The Value of SMS One-Time Passcodes and Why They Shouldn’t be Banned

German banks are reportedly moving away from SMS one-time passcodes.

Let me first say that I’m not a big fan of SMS-based one-time passcodes (OTP) . SIM swapping is a real threat and we’ve seen successful SIM swap attacks before. However, banning or dropping SMS-based techniques as a result of those successful attacks is exactly what’s wrong with authentication and authorization today.

The fact that some banks relied on SMS as a binary authentication factor (i.e. with each transaction and not based on risk) is alarming to begin with, but the fact that they’ve now decided to drop SMS OTP altogether is just as alarming.

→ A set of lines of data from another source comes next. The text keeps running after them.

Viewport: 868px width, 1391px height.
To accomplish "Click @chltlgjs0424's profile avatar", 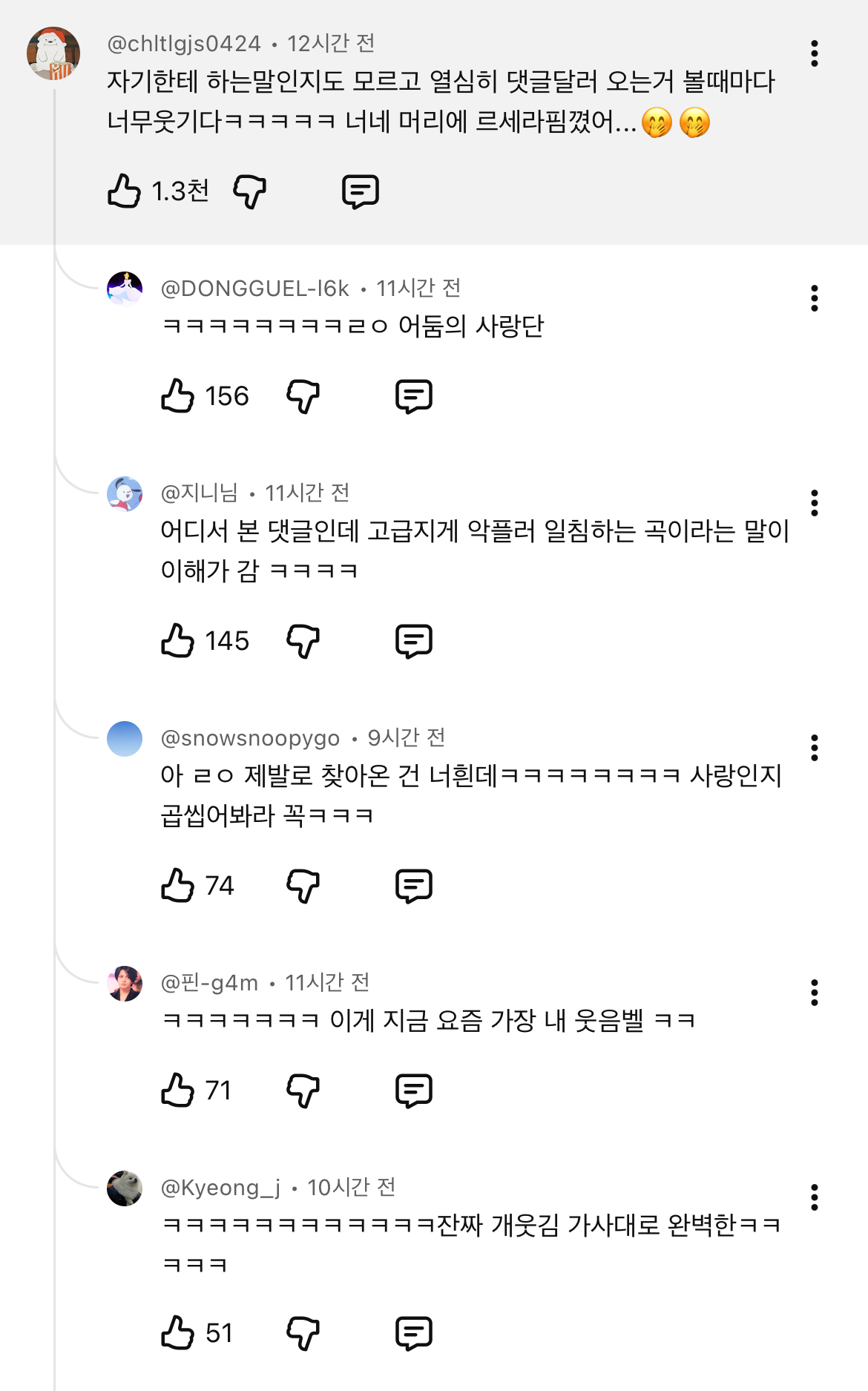I will click(x=53, y=53).
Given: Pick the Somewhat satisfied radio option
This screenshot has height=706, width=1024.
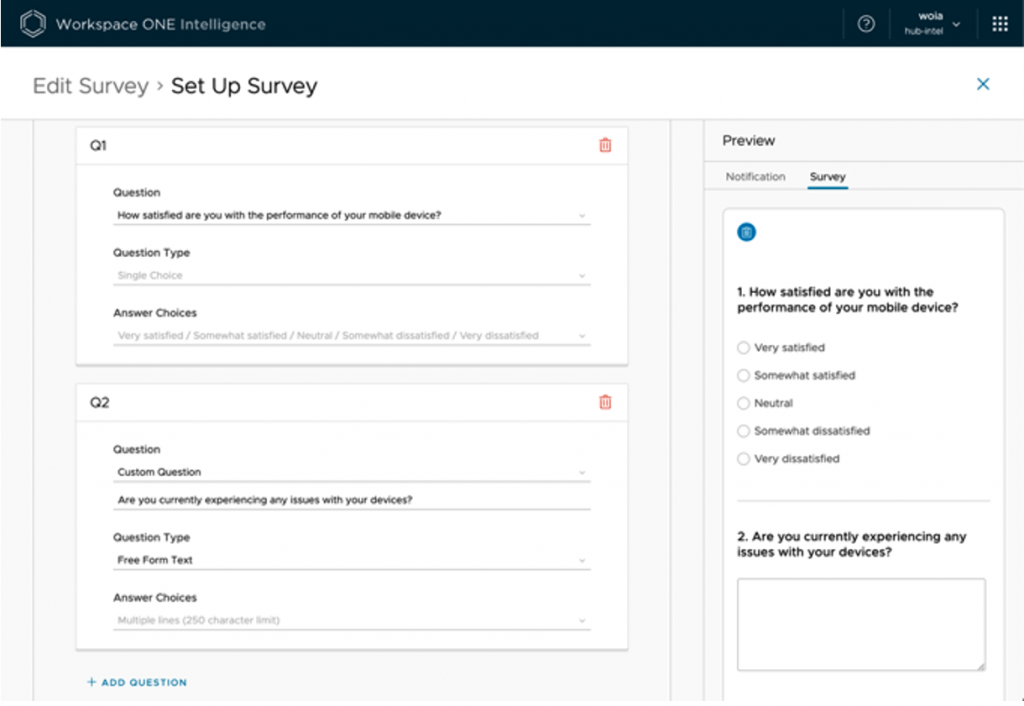Looking at the screenshot, I should point(743,376).
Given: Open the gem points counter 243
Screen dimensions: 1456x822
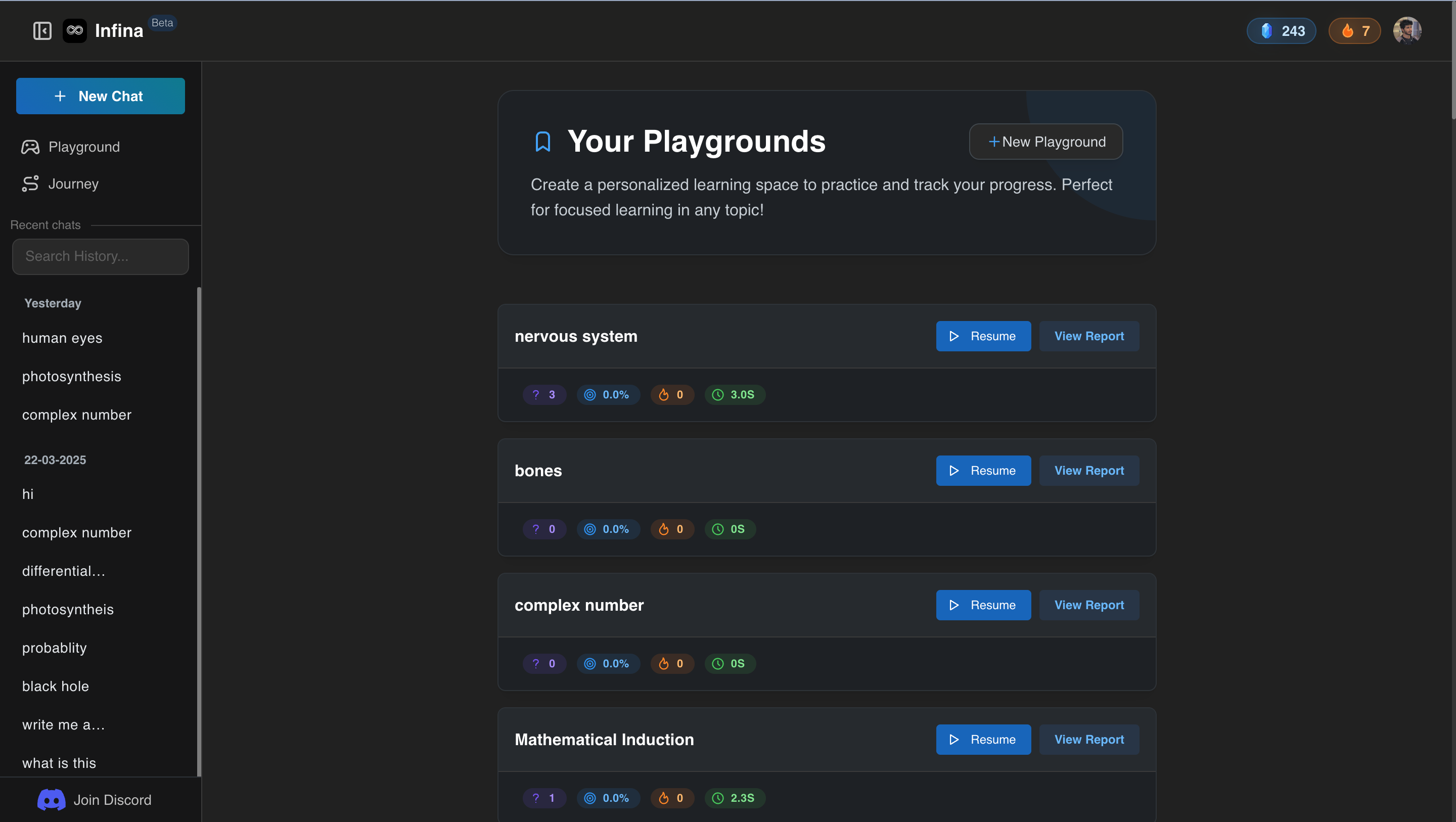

Organizations are always looking for a silver bullet that can give them a binary “strong” authentication result. Well, there isn’t one and anyone who’s selling this dream is, well … dreaming. Those who put their faith in mobile or biometrics are in for unpleasant surprises.

There isn’t a silver bullet.

The right approach is building trust in the user’s identity and devices over time using multiple approaches and based on thorough risk analysis (Continuous Adaptive Risk and Trust Assessment). SMS is one of the approaches that can be used at the right time and based on risk. Used in conjunction with multiple other techniques over time will produce some great results.

Remove SMS and you have one less indicator to rely on when building trust. The entire approach to authentication and authorization has to change if we really care about our users’ identities as opposed to just “complying” with various regulations. Complying is important, but the way you comply makes all the difference.